Religious right activist and former U.S. Rep. Michele Bachmann calls Eidsmoe a mentor and major influence. Eidsmoe is also closely associated with Roy Moore, the former Alabama chief justice who was accused of sexual assault and misconduct with teenage girls and is making another run for the U.S. Senate.

Eidsmoe has long been affiliated with the Foundation for Moral Law, formerly headed by Moore and now led by his wife Kayla Moore. Eidsmoe, described as senior counsel and resident scholar on the group’s website, participated in a 2010 Secession Day event held at the foundation, at which he said, “I support the Constitution of the United States of America. I took an oath to defend it. But I also believe that Jefferson Davis and John C. Calhoun understood that Constitution better than did Abraham Lincoln and Daniel Webster.”

Religion scholar Julie Ingersoll is the author of “Building God’s Kingdom: Inside the World of Christian Reconstruction,” published by Oxford University Press a few years ago.  As Ingersoll has documented, Eidsmoe has promoted “the doctrine of the lesser magistrate,” which asserts that “when leaders depart from their biblically mandated and limited roles it is the duty of lower level officials  (lesser magistrates) to ‘interpose’ themselves between the people and those leaders.”

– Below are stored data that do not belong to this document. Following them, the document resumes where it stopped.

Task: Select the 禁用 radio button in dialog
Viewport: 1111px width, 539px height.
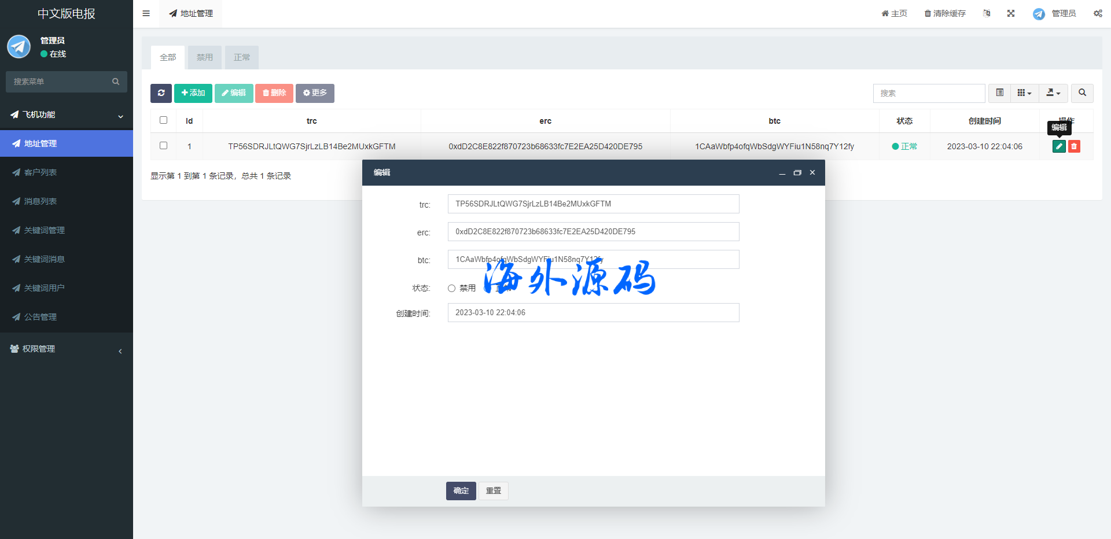Action: tap(451, 288)
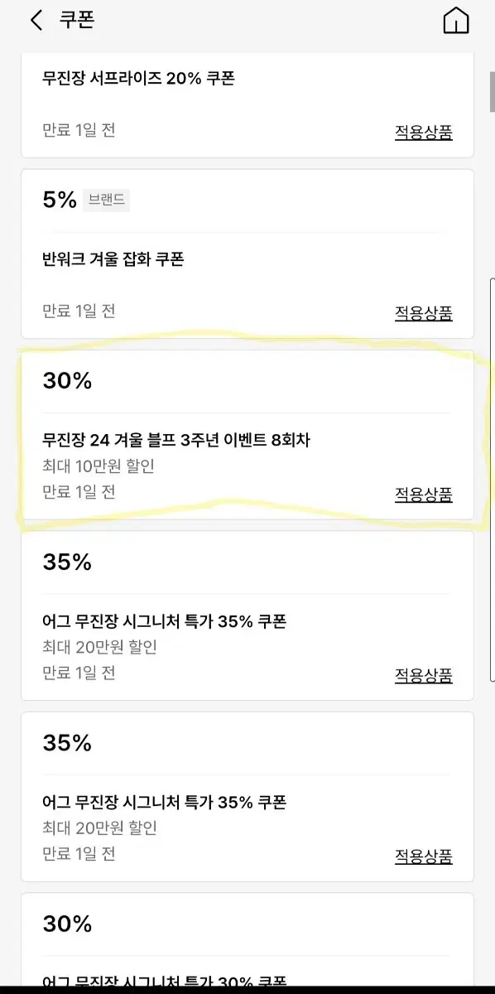Select the 반워크 겨울 잡화 쿠폰 title
This screenshot has height=994, width=495.
(113, 259)
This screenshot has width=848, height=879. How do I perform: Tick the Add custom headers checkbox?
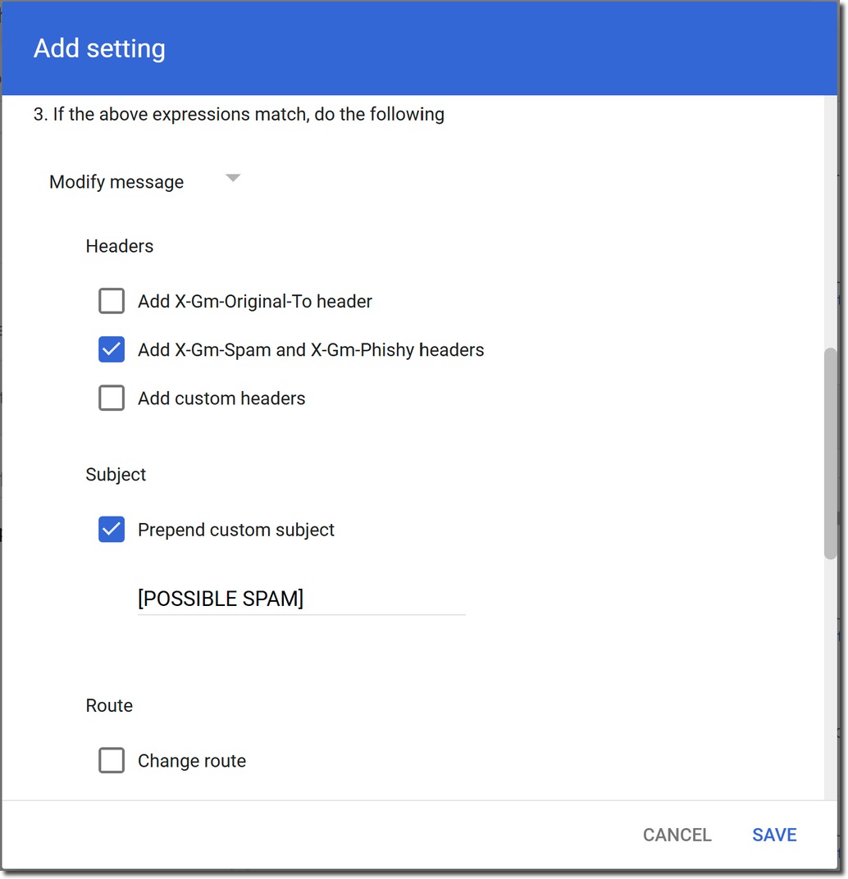coord(112,399)
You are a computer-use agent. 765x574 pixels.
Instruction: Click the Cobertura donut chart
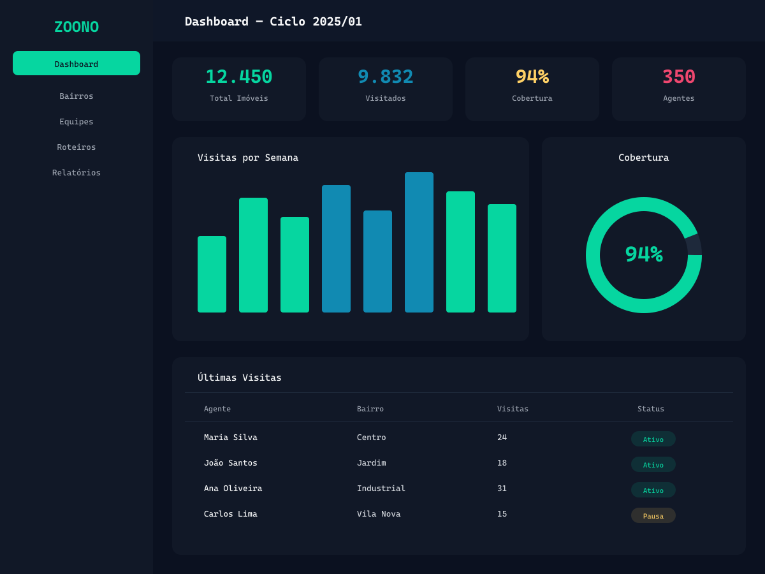[x=644, y=254]
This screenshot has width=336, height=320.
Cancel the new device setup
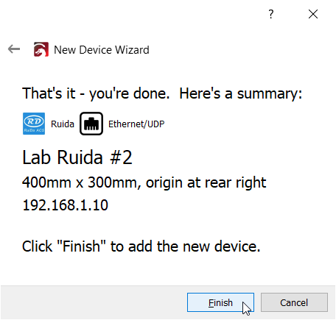(294, 302)
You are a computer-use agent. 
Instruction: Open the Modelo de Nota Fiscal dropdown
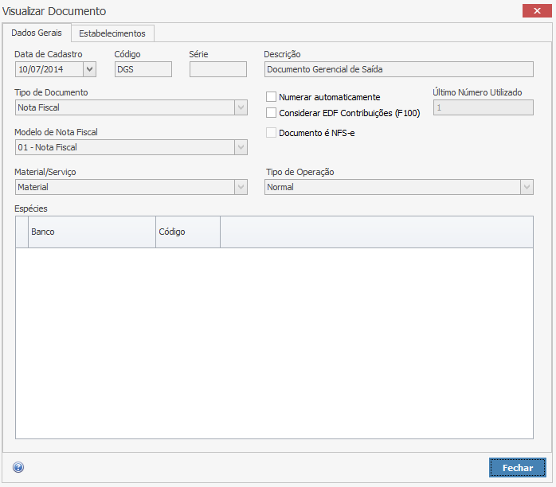241,147
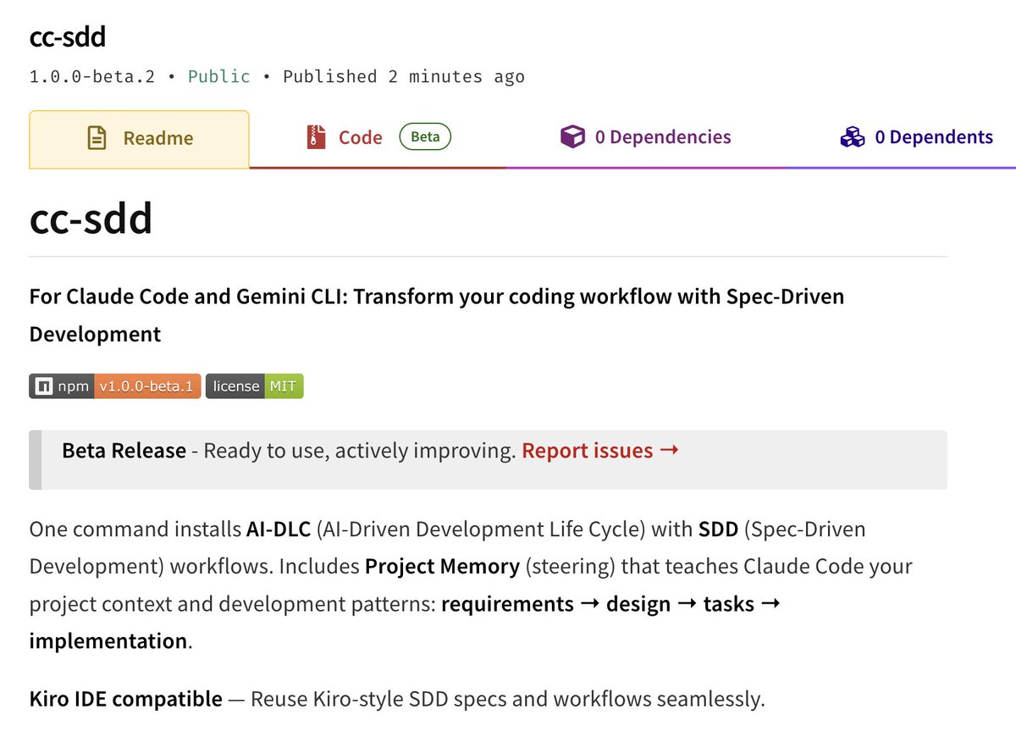This screenshot has height=737, width=1016.
Task: Click the cc-sdd package name at top
Action: click(67, 36)
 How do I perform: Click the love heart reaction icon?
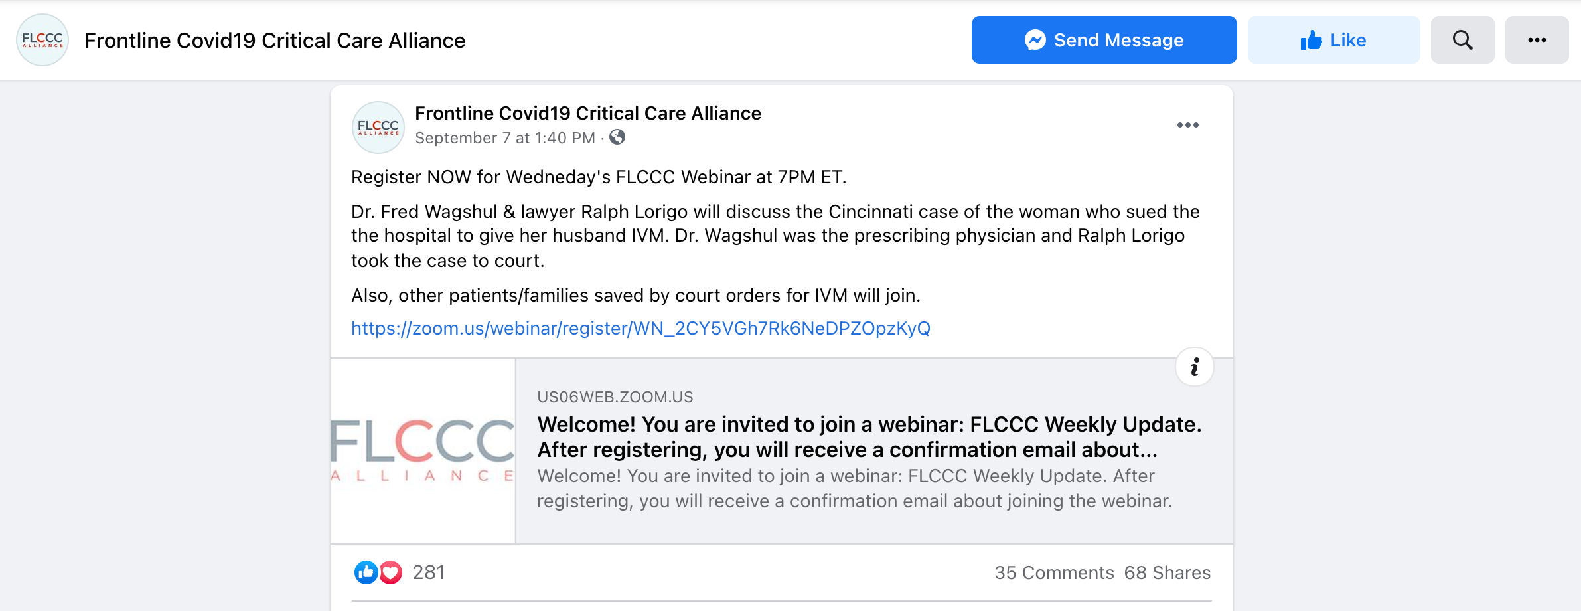(390, 572)
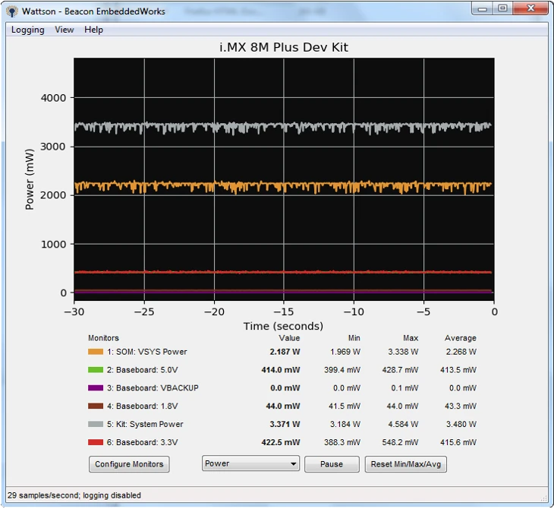Click brown Baseboard: 1.8V color swatch
This screenshot has width=554, height=509.
point(96,406)
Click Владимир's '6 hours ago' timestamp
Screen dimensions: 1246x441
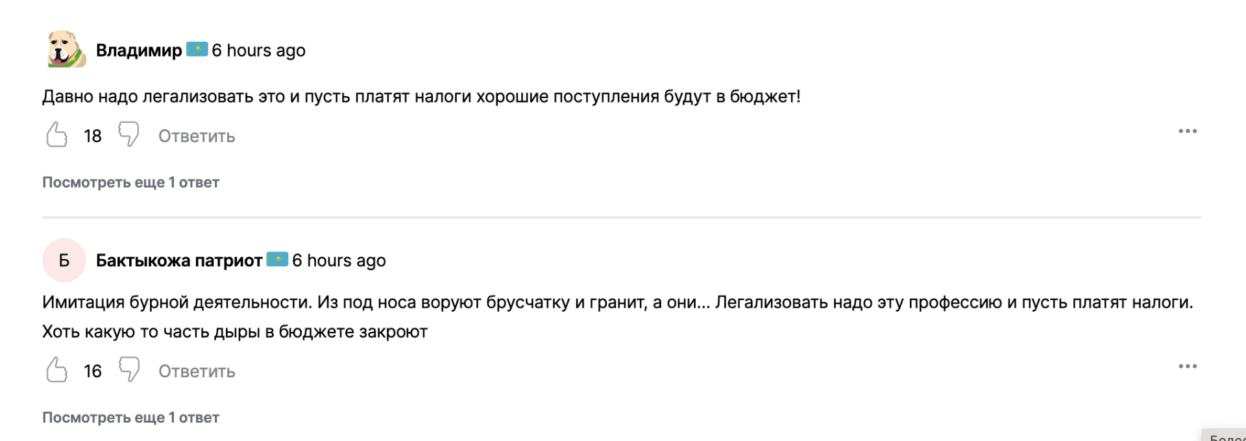258,51
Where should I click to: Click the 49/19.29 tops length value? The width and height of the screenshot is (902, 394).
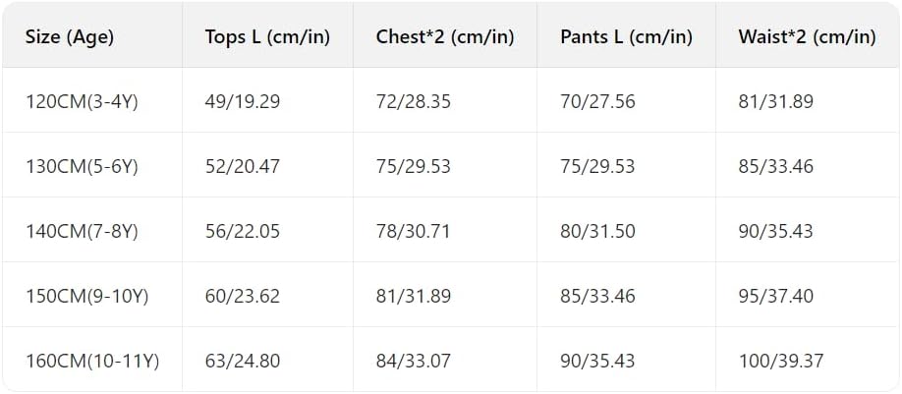pyautogui.click(x=242, y=100)
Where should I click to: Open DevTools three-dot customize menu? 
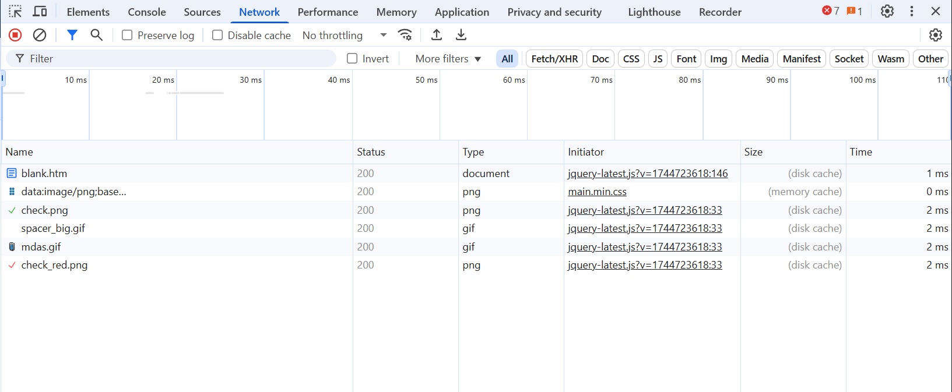tap(912, 12)
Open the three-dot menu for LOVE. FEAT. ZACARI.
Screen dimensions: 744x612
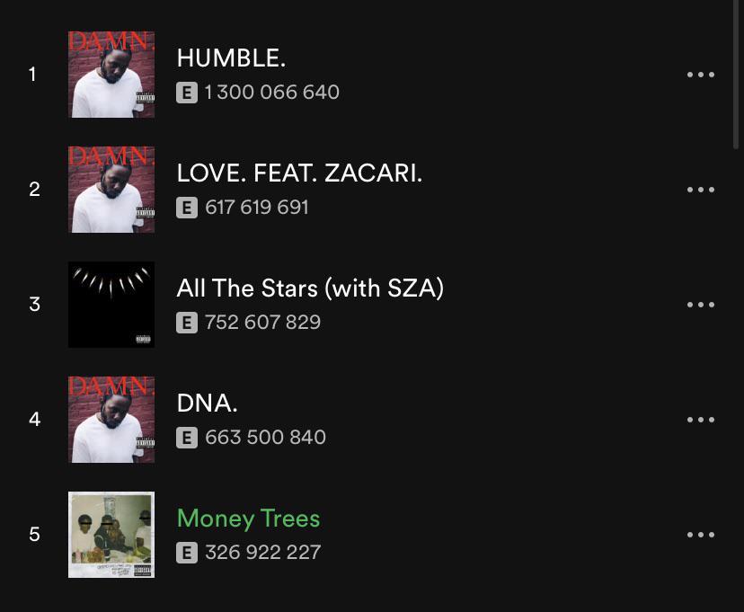tap(700, 190)
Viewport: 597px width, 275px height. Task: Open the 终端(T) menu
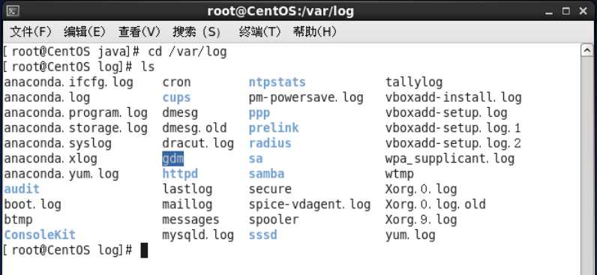(x=260, y=32)
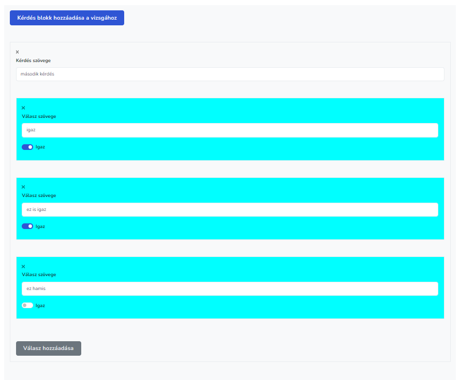
Task: Click 'Válasz szövege' label of the first answer
Action: pos(39,116)
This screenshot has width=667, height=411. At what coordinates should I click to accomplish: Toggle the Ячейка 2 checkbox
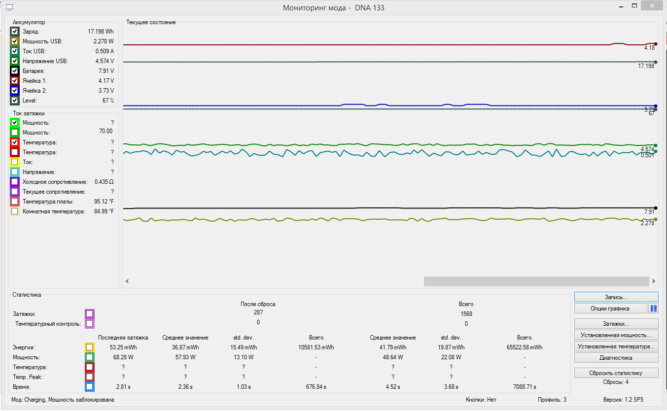coord(15,91)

That doctrine is also promoted by religious right figures like anti-abortion extremist Matt Trewhella, who argues that government officials have a duty to defy federal law and court decisions on issues like abortion and LGBTQ equality. Other right-wing figures cite the doctrine in urging local officials to defy any attempt to regulate guns. In 2016, Eidsmoe declared that state courts and legislatures have a “duty” to “nullify” the Supreme Court’s marriage equality ruling.

Most religious right leaders would say the Reconstructionist label does not apply to them because they do not, for example, advocate for Old Testament punishments, like the death penalty for homosexuality, to be imposed by law in the U.S. But the religious right’s focus on a Christian-nation reading of America’s history, its promotion of the importance of “biblical worldview,” and its teachings about limited government and right-wing economics are rooted in Reconstructionist thinking, as is Barton’s teaching about the biblical roots of the Constitution. Reconstructionism has also had a major influence on the Christian homeschooling movement, which is itself a political player on the right wing.

Ingersoll has described Barton as “Reconstructionist-lite,” which I previously characterized as “someone heavily influenced by Reconstructionist thinking even though he doesn’t publicly identify with the term and may depart from some of its more extreme positions.”

Barton is an influential Republican Party activist who has made a career out of collecting documents from the era of America’s founding and using those documents to promote a distorted Christian-nation narrative about the country’s founding, history, and Constitution. His work has been frequently challenged by actual historians, including those who are themselves Christians. In 2012, Christian publishing company Thomas Nelson pulled Barton’s book “The Jefferson Lies” off its shelf after a wave of criticism about the book’s inaccuracies.

But none of that seems to diminish his standing within conservative evangelical circles or the Republican Party. Barton was an active member of the committees that wrote the Republican Party platform in 2012 and 2016, when he called the GOP platform “the most biblically friendly platform we’ve had in my lifetime.”